Hello Elizabeth fans! Our girl is on the cover of the October issue of Glamour Mexico looking absolutely gorgeous and we bring you the cover and outtakes from the session! Hopefully we’ll have scans, and more outtakes soon. We have also translated the interview Elizabeth did for Glamour Mexico, which you can read bellow!
Magazine Scans > 2017 > Glamour Mexico – October
Studio Photoshoots > Sessions & Outtakes > 2017 > Session 027
From a young age, Elizabeth Olsen has been building her career. Her effort and dedication have been well rewarded by now occupying a very high (and well deserved) place in the industry. Talking to her was as if i had been in a conversation with a childhood friend. Seriously, she answers with such honesty, is a calm and genuine person, that at first glance her intelligence and talented are noticed.
She is an actress who can move from drama to comedy, transiting through terror and even landing in the area of superheroes, playing Scarlet Witch in the saga of Marvel’s The Avengers (it is a relief to finally see more heroines in that gender). This year she will star in two interesting stories: Ingrid Goes West, next to Aubrey Plaza, and Wind River, a thriller where he acts with Jeremy Renner, also known as Hawkeye, who is also part of The Avengers, whose next installment will be until 2018, with Infinity War.
Elizabeth has been able to shape her path, and her success is envisioned increasingly strong and devastating. While we talk, she confesses that she is very excited about this edition of Glamor. “I’ve never been on a cover in Mexico, so I think it’s great to be with you,” she laughs. Very proud of her achievements and happy for all her projects, this was what the heroine of fiction (and in reality) told us.
GLAMOUR: This year looks good to you; you have two movies on the way: Ingrid Goes West and Wind River, could you tell us about them?
ELIZABETH OLSEN: Of course! The truth is that they are very different stories from each other. It was very exciting to make Wind River first, at the end of winter and the beginning of spring. That film took all my mind for a year, was preparing for six months and finally when the shooting started, was incredibly satisfying, creative and personally intensive process.
It is a story that needs to be told: it is about the preservation of life, about nature, violence against women, rape … I kept thinking that it is difficult to create cinema that people want to see, when you want to propose subjects like this – and make them digestible -, so that putting it into a crime thriller is a good way to attract attention, because people like to watch those films, and as a part of the production you can talk about things that hard would be approved otherwise.

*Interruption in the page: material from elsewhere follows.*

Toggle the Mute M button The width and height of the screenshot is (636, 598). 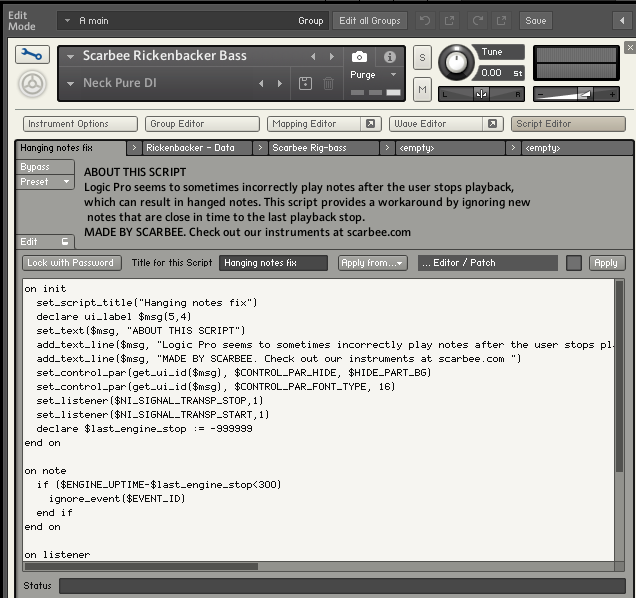[422, 91]
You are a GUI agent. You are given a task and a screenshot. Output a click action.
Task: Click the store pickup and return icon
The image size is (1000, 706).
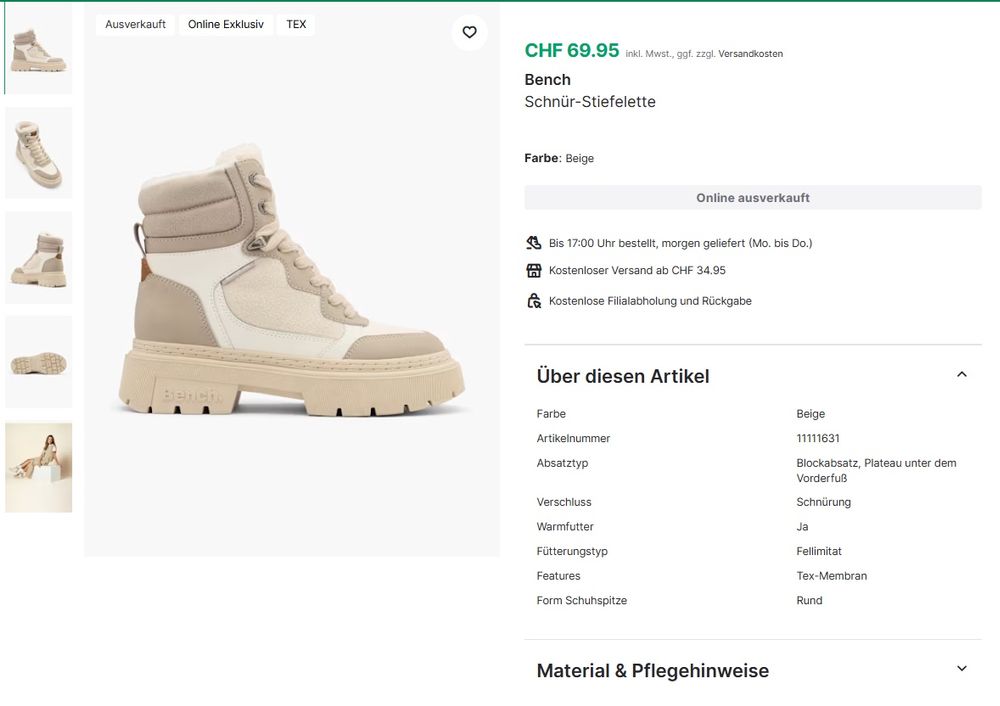pyautogui.click(x=533, y=300)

So it was great to be part of an entertaining and at the same time deeply meaningful project.In the case of Ingrid Goes West, I read the script a month before filming and I wanted to do it because from the beginning I thought it was a funny story, it has a very specific mood, whose central axis is the people, the world and the standards that we are representing.
I found it a very creative way to have a discussion about what social networks are doing for us … Can you imagine everything we could say? (laughs). At the time I was not hooked on any of that, so it was great to do it and explore it, from an outsider’s point of view.
It was a quick project, with little budget and a lot of fun. Matt Spicer did a great job directing it, and, while it’s entertaining, it’s also a bit creepy; the plot gets under your skin, but how good satires are like.